47 years for the fire killing of ‘Walking Man’

47 years for the fire killing of 'Walking Man'
Joseph Guardia, the lower level entrance from Wabash Avenue at Kinzie Street, and Joseph “Walking Man” Kromelis. (CPD; Google; The1stMikeC)

CHICAGO – A judge on Thursday sentenced a man to 47 years in prison for setting a known homeless man on fire in River North, leading to the victim’s death weeks later.

Joseph Guardia, 30, pleaded guilty to one count of murder in exchange for Judge Timothy Joyce’s sentence.

Guardia was AWOL from two pending burglary cases when, around 3 a.m. on May 25, 2022, he encountered 75-year-old Joseph “Walking Man” Kromelis, who was sleeping near a loading dock on Lower Wabash Avenue near Trump Tower.

Prosecutors said Trump Tower surveillance video showed Kromelis sleeping with his head and other limbs sticking out of the covers when Guarida walked up to him and stood over him for about 16 seconds as the 75-year-old slept. There was no apparent interaction between the men before Guardia poured liquid, believed to be gasoline, from the McDonald’s cup on Kromelis’ head and set it on fire, officials said.

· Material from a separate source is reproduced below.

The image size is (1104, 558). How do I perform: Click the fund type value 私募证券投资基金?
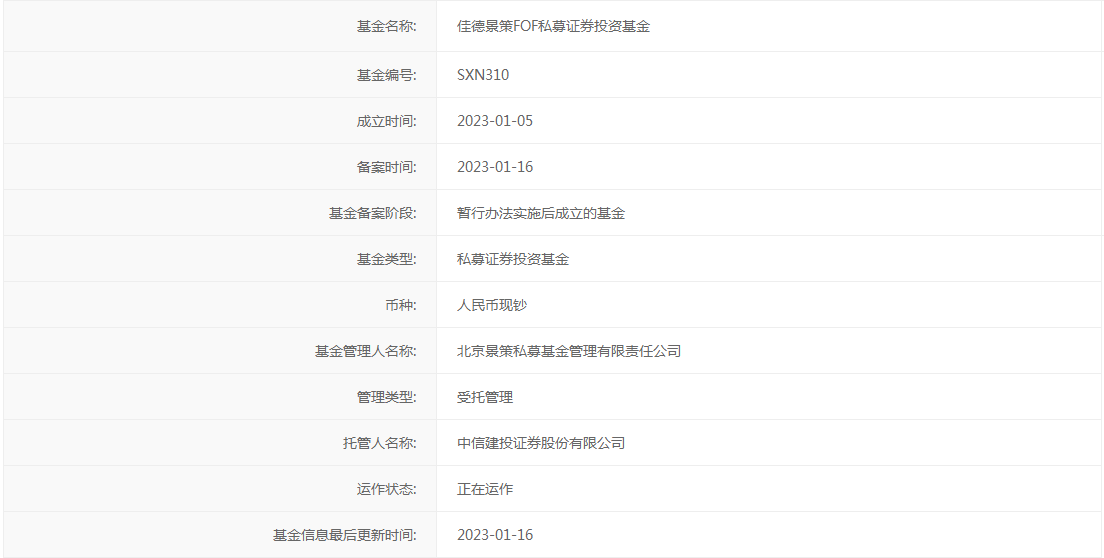(x=513, y=259)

During an initial bail hearing, Assistant State’s Attorney Danny Hanichak, a prosecutor for 16 years, told Judge Charles Beach that he had never seen video footage as gruesome as the attack on Kromelis. He said Kromelis burned for about three minutes before security guards from a nearby building extinguished the flames. Doctors believed Kromelis’ injuries were unsurvivable, but he clung to life for almost seven months before succumbing to his injuries.

Police pieced together footage from a series of surveillance cameras stretching from Trump Tower to O’Hare and Melrose Park as they tracked Guardia’s movements before and after the attack, Hanichak said. Throughout the footage, Guardia wore the same striking black and white Hoodrich brand outfit as the attacker. A dollar sign tattoo on Guardia’s face was also visible in some of the footage, Hanichak said.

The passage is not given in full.